## Exercise brief:
Send back the records exactly as written, with no images.

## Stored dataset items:
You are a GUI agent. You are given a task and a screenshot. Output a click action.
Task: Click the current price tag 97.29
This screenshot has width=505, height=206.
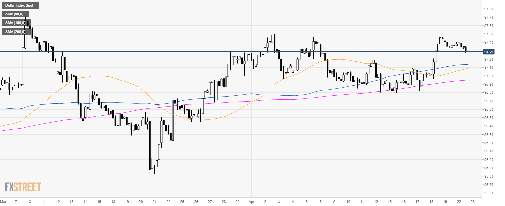coord(488,52)
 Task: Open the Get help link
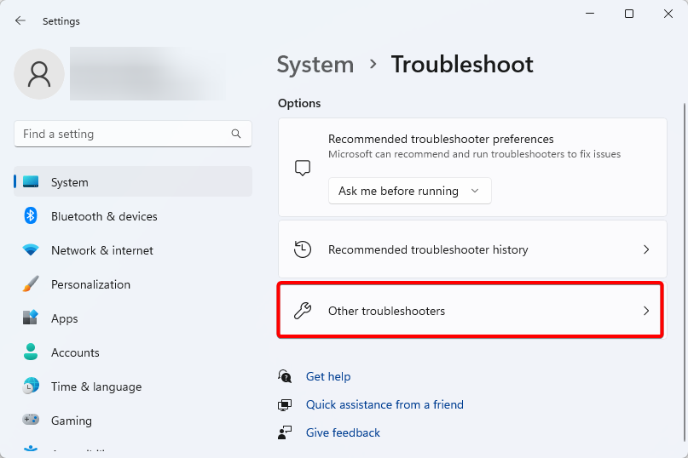[x=328, y=376]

## Reply:
You are a GUI agent. You are given a task and a screenshot. Output a click action.
Task: Click the current price tag 97.29
This screenshot has width=505, height=206.
coord(488,52)
 Task: Open the Get help link
[x=328, y=376]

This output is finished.